__Problem to work on__
Go through the entries below and print, exactly, the lines starting at the one with "Click the bold ticket title in attachment" and ending at the one with "Click the 500 x-axis tick label", keeping both ends and no others.

*** Block opens ***

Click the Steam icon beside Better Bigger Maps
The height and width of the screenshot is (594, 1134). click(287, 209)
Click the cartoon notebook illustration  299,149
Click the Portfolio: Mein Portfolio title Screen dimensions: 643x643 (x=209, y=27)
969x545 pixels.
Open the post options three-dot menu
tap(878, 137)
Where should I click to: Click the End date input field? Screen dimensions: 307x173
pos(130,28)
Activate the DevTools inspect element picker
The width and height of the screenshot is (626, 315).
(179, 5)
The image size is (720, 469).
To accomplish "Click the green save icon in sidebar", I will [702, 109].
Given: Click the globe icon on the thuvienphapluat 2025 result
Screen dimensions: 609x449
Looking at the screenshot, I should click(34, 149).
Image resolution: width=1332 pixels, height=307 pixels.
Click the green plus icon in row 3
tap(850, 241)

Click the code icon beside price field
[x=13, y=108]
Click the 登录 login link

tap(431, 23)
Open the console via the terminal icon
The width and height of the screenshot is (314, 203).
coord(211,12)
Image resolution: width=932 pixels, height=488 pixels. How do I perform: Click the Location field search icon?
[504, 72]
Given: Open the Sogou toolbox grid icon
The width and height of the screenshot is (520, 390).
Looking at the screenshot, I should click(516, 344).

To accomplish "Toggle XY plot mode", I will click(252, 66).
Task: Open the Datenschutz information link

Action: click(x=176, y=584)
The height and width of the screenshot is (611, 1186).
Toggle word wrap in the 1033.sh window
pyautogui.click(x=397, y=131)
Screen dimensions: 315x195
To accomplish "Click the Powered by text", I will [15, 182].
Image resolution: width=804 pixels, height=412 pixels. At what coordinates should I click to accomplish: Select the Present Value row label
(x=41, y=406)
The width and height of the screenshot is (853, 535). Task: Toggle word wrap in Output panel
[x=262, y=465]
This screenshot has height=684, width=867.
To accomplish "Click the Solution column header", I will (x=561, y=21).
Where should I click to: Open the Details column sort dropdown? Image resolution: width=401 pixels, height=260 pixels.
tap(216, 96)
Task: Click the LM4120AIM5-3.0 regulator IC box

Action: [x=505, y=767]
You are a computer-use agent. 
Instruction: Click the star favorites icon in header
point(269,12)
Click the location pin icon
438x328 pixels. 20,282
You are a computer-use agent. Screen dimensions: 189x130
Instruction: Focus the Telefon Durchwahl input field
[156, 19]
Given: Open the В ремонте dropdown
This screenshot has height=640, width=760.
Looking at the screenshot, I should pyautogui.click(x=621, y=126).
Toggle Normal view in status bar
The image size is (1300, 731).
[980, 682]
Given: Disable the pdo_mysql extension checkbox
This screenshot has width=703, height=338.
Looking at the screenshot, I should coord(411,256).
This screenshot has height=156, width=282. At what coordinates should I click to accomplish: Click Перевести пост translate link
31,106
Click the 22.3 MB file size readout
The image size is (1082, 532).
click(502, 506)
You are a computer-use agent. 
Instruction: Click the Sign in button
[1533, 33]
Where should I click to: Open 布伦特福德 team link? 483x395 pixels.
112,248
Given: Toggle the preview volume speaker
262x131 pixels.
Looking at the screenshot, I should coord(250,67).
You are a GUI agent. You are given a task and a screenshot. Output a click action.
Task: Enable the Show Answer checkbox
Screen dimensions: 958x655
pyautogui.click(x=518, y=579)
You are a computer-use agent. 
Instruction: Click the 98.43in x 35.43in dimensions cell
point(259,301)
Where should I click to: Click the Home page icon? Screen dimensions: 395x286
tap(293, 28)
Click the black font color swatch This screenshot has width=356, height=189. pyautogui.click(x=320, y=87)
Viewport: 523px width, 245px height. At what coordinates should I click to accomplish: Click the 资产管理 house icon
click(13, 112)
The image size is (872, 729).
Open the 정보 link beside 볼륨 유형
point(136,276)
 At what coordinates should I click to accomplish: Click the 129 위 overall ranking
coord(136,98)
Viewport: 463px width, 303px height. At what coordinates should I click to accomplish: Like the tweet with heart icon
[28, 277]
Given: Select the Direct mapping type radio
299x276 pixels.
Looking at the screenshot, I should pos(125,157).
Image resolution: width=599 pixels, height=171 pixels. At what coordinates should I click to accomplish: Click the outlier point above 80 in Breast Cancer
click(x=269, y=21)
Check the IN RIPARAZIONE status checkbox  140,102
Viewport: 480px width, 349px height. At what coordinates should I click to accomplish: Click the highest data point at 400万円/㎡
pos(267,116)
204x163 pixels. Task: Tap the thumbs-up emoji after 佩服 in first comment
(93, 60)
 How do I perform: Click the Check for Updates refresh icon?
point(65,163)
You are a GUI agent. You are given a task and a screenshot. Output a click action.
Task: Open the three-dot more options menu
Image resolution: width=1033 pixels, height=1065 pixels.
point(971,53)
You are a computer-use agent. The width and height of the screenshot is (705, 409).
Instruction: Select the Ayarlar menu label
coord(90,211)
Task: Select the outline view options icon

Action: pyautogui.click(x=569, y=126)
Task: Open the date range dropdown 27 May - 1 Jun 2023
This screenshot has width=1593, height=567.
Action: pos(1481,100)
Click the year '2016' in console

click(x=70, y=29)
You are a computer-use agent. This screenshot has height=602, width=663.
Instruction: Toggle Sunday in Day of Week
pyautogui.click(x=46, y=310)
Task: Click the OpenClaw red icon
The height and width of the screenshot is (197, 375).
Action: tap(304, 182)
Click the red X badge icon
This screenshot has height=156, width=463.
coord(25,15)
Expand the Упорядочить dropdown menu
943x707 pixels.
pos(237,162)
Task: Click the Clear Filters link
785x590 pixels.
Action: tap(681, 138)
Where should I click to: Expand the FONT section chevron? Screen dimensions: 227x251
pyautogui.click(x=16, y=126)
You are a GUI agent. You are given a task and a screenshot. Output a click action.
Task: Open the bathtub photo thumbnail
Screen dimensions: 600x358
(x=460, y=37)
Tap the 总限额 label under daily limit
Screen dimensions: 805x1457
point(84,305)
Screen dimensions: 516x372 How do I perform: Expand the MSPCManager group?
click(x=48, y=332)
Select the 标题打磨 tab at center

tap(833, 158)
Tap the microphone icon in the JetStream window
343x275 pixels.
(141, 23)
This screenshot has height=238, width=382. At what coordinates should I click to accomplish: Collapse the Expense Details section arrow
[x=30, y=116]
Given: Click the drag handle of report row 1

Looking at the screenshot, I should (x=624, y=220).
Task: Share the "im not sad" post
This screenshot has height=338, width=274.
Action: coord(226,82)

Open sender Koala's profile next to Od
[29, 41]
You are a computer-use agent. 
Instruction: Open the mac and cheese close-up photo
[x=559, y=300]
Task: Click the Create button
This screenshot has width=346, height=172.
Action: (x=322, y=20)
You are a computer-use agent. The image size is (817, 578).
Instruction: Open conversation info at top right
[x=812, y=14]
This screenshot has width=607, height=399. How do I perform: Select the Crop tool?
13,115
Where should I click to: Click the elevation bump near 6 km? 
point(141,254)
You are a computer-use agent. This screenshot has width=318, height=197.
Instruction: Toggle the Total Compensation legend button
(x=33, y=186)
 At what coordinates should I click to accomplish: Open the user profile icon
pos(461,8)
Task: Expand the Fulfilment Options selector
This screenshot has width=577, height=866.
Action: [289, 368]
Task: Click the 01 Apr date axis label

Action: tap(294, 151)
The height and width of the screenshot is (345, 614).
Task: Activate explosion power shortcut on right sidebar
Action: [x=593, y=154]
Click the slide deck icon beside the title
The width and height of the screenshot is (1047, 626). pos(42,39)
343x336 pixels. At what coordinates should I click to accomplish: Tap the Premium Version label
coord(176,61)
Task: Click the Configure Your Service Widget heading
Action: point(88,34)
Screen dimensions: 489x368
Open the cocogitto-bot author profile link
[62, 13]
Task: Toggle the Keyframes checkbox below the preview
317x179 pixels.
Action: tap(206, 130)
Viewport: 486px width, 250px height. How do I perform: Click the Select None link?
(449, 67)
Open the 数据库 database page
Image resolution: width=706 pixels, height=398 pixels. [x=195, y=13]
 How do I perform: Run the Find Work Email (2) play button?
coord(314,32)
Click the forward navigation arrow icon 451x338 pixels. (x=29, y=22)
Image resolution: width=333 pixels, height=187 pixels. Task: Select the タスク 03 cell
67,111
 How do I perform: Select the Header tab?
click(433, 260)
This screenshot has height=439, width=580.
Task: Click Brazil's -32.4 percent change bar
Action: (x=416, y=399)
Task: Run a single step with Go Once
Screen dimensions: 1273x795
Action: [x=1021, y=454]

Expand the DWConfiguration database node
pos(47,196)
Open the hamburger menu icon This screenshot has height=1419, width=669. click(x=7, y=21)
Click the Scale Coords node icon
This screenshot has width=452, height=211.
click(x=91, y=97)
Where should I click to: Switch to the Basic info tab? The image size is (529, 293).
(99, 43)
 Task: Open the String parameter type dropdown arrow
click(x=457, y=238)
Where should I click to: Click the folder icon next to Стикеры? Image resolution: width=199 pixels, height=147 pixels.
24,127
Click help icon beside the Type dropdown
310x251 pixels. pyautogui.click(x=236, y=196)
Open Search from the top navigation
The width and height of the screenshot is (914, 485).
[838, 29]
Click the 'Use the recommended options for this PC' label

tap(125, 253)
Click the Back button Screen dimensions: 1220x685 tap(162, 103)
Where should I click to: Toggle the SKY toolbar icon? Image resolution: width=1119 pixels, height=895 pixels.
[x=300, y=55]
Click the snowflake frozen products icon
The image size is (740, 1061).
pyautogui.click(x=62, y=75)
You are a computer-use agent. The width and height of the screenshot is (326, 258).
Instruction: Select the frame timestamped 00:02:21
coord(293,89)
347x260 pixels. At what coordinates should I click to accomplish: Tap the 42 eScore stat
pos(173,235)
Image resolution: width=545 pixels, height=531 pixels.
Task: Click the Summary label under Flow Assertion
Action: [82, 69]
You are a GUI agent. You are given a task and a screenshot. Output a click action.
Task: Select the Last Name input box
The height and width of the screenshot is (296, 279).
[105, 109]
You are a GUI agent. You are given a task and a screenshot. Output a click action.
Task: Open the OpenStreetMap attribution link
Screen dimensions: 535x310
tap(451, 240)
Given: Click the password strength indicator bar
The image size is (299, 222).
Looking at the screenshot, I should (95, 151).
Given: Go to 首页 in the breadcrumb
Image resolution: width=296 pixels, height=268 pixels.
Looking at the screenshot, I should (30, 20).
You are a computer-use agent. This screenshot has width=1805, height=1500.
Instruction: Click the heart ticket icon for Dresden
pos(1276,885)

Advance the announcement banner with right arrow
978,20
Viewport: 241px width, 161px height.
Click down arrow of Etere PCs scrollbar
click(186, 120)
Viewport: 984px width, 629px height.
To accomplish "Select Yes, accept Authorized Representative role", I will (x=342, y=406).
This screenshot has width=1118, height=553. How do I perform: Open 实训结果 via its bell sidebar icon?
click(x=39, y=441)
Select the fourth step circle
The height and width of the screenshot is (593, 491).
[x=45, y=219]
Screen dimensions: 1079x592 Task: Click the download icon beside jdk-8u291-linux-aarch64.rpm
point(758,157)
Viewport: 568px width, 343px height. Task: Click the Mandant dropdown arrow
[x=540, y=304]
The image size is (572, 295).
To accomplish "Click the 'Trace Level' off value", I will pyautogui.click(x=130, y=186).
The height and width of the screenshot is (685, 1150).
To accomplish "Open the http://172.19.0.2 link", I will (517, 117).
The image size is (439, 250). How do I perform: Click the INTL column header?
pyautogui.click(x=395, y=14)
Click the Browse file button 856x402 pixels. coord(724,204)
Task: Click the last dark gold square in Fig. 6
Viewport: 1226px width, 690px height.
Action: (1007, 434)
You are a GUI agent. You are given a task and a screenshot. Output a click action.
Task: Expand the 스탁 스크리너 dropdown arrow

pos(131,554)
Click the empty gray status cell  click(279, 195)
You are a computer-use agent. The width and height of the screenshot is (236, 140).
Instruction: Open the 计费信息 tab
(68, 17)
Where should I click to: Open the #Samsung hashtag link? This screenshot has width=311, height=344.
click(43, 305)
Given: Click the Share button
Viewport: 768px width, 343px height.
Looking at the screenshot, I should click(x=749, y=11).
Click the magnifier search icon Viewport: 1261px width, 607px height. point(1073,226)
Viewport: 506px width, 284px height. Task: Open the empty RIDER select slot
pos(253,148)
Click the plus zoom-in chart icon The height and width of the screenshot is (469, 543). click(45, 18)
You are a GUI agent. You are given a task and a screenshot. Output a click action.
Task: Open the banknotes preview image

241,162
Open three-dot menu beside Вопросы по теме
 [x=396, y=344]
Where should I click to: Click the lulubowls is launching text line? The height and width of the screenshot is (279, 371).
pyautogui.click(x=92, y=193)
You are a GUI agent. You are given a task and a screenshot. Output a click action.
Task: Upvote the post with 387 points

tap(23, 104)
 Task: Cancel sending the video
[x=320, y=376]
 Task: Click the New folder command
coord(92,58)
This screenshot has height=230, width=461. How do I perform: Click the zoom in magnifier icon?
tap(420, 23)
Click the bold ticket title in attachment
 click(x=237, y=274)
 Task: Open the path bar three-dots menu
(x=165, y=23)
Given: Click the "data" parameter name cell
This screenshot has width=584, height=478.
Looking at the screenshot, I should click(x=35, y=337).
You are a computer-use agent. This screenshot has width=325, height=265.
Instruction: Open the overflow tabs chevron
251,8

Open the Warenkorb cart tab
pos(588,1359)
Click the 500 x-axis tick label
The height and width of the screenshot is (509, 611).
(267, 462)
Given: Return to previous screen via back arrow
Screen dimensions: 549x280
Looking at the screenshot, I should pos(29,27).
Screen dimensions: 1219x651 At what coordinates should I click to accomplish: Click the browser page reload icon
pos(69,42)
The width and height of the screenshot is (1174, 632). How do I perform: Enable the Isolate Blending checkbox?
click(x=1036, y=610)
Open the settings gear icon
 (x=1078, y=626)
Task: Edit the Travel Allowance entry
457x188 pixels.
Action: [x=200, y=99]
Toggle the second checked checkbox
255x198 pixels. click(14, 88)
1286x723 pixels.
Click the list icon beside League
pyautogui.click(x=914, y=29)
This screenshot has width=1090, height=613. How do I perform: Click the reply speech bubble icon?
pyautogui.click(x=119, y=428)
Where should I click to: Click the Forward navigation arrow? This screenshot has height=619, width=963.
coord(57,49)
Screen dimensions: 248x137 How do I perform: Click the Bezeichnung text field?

*** Block closes ***

__Exercise answer__
Click the bold ticket title in attachment
 click(x=237, y=274)
 Task: Open the path bar three-dots menu
(x=165, y=23)
Given: Click the "data" parameter name cell
This screenshot has width=584, height=478.
Looking at the screenshot, I should click(x=35, y=337).
You are a computer-use agent. This screenshot has width=325, height=265.
Instruction: Open the overflow tabs chevron
251,8

Open the Warenkorb cart tab
pos(588,1359)
Click the 500 x-axis tick label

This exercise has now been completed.